◆ TASK GOAL
Every line of the data must appear again in the answer, exactly as written.

◆ RECORDS SUPPLIED
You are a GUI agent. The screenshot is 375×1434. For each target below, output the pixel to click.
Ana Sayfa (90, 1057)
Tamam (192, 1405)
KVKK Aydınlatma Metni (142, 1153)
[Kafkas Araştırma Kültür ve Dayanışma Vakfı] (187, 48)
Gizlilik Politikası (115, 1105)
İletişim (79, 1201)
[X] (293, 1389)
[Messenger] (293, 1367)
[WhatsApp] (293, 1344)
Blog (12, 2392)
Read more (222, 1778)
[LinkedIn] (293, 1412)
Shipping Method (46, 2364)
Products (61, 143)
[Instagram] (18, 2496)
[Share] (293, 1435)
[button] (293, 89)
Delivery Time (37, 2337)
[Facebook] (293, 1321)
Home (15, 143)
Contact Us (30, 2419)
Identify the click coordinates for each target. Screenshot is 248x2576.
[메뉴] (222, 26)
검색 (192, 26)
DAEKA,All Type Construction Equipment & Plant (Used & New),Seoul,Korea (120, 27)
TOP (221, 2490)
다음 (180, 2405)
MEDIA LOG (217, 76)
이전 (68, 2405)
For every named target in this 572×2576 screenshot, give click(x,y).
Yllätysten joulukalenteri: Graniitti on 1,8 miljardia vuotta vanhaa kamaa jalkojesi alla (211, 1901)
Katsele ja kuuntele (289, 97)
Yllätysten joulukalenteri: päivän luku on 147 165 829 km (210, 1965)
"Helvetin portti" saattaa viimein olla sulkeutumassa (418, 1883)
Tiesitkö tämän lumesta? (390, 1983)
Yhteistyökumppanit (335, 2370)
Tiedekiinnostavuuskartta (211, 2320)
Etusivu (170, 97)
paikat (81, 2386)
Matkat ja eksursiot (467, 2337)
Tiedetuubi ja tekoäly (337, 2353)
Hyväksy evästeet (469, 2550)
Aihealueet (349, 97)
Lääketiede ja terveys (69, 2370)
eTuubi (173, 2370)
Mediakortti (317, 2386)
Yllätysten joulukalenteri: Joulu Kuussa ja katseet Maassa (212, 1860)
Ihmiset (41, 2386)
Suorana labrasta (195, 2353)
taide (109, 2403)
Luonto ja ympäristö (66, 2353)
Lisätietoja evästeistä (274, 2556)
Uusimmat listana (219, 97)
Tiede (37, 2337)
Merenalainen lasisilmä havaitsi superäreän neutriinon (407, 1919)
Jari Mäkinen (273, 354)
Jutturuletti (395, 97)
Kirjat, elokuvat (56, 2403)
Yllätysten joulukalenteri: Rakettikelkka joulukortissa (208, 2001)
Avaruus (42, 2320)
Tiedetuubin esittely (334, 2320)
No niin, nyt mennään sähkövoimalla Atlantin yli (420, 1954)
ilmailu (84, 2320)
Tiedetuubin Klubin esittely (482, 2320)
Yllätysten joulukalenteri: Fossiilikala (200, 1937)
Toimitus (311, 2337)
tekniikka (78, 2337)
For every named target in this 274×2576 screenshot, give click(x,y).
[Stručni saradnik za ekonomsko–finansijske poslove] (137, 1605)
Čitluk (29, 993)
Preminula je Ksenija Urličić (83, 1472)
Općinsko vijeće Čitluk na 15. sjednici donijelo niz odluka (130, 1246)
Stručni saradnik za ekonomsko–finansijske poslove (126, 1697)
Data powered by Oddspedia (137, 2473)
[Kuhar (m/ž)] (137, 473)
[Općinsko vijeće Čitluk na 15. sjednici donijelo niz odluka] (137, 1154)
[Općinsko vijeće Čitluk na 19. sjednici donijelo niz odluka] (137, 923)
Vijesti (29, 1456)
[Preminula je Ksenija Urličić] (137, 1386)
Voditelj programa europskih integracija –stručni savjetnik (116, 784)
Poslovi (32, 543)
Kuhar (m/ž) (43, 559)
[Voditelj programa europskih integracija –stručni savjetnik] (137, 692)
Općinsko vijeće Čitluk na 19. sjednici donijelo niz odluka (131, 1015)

◆ RESULT FOR THIS EXERCISE
You are a GUI agent. The screenshot is 375×1434. For each target below, output the pixel to click.
Ana Sayfa (90, 1057)
Tamam (192, 1405)
KVKK Aydınlatma Metni (142, 1153)
[Kafkas Araştırma Kültür ve Dayanışma Vakfı] (187, 48)
Gizlilik Politikası (115, 1105)
İletişim (79, 1201)
[X] (293, 1389)
[Messenger] (293, 1367)
[WhatsApp] (293, 1344)
Blog (12, 2392)
Read more (222, 1778)
[LinkedIn] (293, 1412)
Shipping Method (46, 2364)
Products (61, 143)
[Instagram] (18, 2496)
[Share] (293, 1435)
[button] (293, 89)
Delivery Time (37, 2337)
[Facebook] (293, 1321)
Home (15, 143)
Contact Us (30, 2419)
Identify the click coordinates for each target. Screenshot is 248x2576.
[메뉴] (222, 26)
검색 (192, 26)
DAEKA,All Type Construction Equipment & Plant (Used & New),Seoul,Korea (120, 27)
TOP (221, 2490)
다음 (180, 2405)
MEDIA LOG (217, 76)
이전 (68, 2405)
For every named target in this 572×2576 screenshot, give click(x,y).
Yllätysten joulukalenteri: Graniitti on 1,8 miljardia vuotta vanhaa kamaa jalkojesi alla (211, 1901)
Katsele ja kuuntele (289, 97)
Yllätysten joulukalenteri: päivän luku on 147 165 829 km (210, 1965)
"Helvetin portti" saattaa viimein olla sulkeutumassa (418, 1883)
Tiesitkö tämän lumesta? (390, 1983)
Yhteistyökumppanit (335, 2370)
Tiedekiinnostavuuskartta (211, 2320)
Etusivu (170, 97)
paikat (81, 2386)
Matkat ja eksursiot (467, 2337)
Tiedetuubi ja tekoäly (337, 2353)
Hyväksy evästeet (469, 2550)
Aihealueet (349, 97)
Lääketiede ja terveys (69, 2370)
eTuubi (173, 2370)
Mediakortti (317, 2386)
Yllätysten joulukalenteri: Joulu Kuussa ja katseet Maassa (212, 1860)
Ihmiset (41, 2386)
Suorana labrasta (195, 2353)
taide (109, 2403)
Luonto ja ympäristö (66, 2353)
Lisätietoja evästeistä (274, 2556)
Uusimmat listana (219, 97)
Tiede (37, 2337)
Merenalainen lasisilmä havaitsi superäreän neutriinon (407, 1919)
Jari Mäkinen (273, 354)
Jutturuletti (395, 97)
Kirjat, elokuvat (56, 2403)
Yllätysten joulukalenteri: Rakettikelkka joulukortissa (208, 2001)
Avaruus (42, 2320)
Tiedetuubin esittely (334, 2320)
No niin, nyt mennään sähkövoimalla Atlantin yli (420, 1954)
ilmailu (84, 2320)
Tiedetuubin Klubin esittely (482, 2320)
Yllätysten joulukalenteri: Fossiilikala (200, 1937)
Toimitus (311, 2337)
tekniikka (78, 2337)
For every named target in this 274×2576 screenshot, give click(x,y).
[Stručni saradnik za ekonomsko–finansijske poslove] (137, 1605)
Čitluk (29, 993)
Preminula je Ksenija Urličić (83, 1472)
Općinsko vijeće Čitluk na 15. sjednici donijelo niz odluka (130, 1246)
Stručni saradnik za ekonomsko–finansijske poslove (126, 1697)
Data powered by Oddspedia (137, 2473)
[Kuhar (m/ž)] (137, 473)
[Općinsko vijeće Čitluk na 15. sjednici donijelo niz odluka] (137, 1154)
[Općinsko vijeće Čitluk na 19. sjednici donijelo niz odluka] (137, 923)
Vijesti (29, 1456)
[Preminula je Ksenija Urličić] (137, 1386)
Voditelj programa europskih integracija –stručni savjetnik (116, 784)
Poslovi (32, 543)
Kuhar (m/ž) (43, 559)
[Voditelj programa europskih integracija –stručni savjetnik] (137, 692)
Općinsko vijeće Čitluk na 19. sjednici donijelo niz odluka (131, 1015)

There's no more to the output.